I think `ts-rest` is a great library, but the lack of maintenance didn't make me feel confident to invest, even if I wasn't using express. Have you ever considered building your own in-house solution? I wouldn't necessarily recommend this if you already have `ts-rest` setup and are happy with it, but rebuilding custom versions of 3rd party dependencies actually feels more feasible nowadays thanks to LLMs. I ended up building a stripped down version of `ts-rest` and am quite happy with it. Having full control/understanding of the internals feels very good and it surprisingly only took a few days. Claude helped immensely and filled a looot of knowledge gaps, namely with complicated Typescript types. I would also watch out for treeshaking and accidental client zod imports if you decide to go down this route.

I'm still a bit in shock that I was even able to do this, but yeah building something in-house is definitely a viable option in 2025.

ts-rest doesn't see a lot of support these days. It's lack of adoption of modern tanstack query integration patterns finally drove us look for alternatives.

Luckily, oRPC had progressed enough to be viable now. I cannot recommend it over ts-rest enough. It's essentially tRPC but with support for ts-rest style contracts that enable standard OpenAPI REST endpoints.

- https://orpc.unnoq.com/

- https://github.com/unnoq/orpc

First time hearing about oRPC, never heard of or used ts-rest and I'm a big fan of tRPC. Is the switch worth the time and energy?

If you're happy with tRPC and don't need proper REST functionality it might not be worth it.

However, if you want to lean that direction where it is a helpful addition they recently added some tRPC integrations that actually let you add oRPC alongside an existing tRPC setup so you can do so or support a longer term migration.

- https://orpc.unnoq.com/docs/openapi/integrations/trpc

Do you need an LLM for this? I've made my own in-house fork of a Java library without any LLM help. I needed apache.poi's excel handler to stream, which poi only supports in one direction. Someone had written a poi-compatible library that streamed in the other direction, but it had dependencies incompatible with mine. So I made my own fork with dependencies that worked for me. That got me out of mvn dependency hell.

Of course I'd rather not maintain my own fork of something that always should have been part of poi, but this was better than maintaining an impossible mix of dependencies.
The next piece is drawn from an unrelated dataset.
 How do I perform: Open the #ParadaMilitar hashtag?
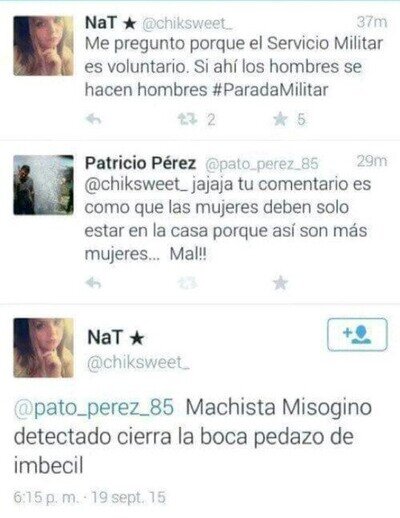coord(270,90)
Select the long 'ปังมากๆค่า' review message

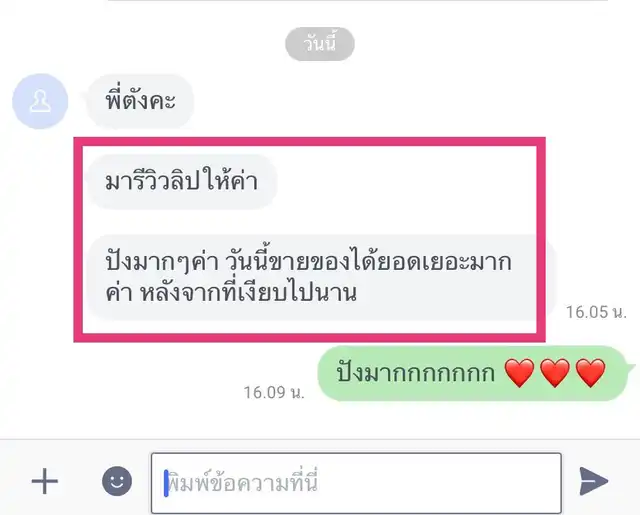point(322,277)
For forking and changing a few things here and there, I could see how there might be less of a need for LLMs, especially if you know what you're doing. But in my case I didn't actually fork `ts-rest`, I built a much smaller custom abstraction from the ground-up and I don't consider myself to be a top-tier dev. In this case it felt like LLMs provided a lot more value, not necessarily because the problem was overly difficult but moreso because of the time saved. Had LLMs not existed, I probably would have never considered doing this as the opportunity cost would have felt too high (i.e. DX work vs critical user-facing work). I estimate it would have taken me ~2 weeks or more to finish the task without LLMs, whereas with LLMs it only took a few days.

I do feel we're heading in a direction where building in-house will become more common than defaulting to 3rd party dependencies—strictly because the opportunity costs have decreased so much. I also wonder how code sharing and open source libraries will change in the future. I can see a world where instead of uploading packages for others to plug into their projects, maintainers will instead upload detailed guides on how to build and customize the library yourself. This approach feels very LLM friendly to me. I think a great example of this is with `lucia-auth`[0] where the maintainer deprecated their library in favour of creating a guide. Their decision didn't have anything to do with LLMs, but I would personally much rather use a guide like this alongside AI (and I have!) rather than relying on a 3rd party dependency whose future is uncertain.

[0] https://lucia-auth.com/

nvm I'm dumb lol, `ts-rest` does support express v5: https://github.com/ts-rest/ts-rest/pull/786. Don't listen to my misinformation above!!

I would say this oversight was a blessing in disguise though, I really do appreciate minimizing dependencies. If I could go back in time knowing what I know now, I still would've gone down the same path.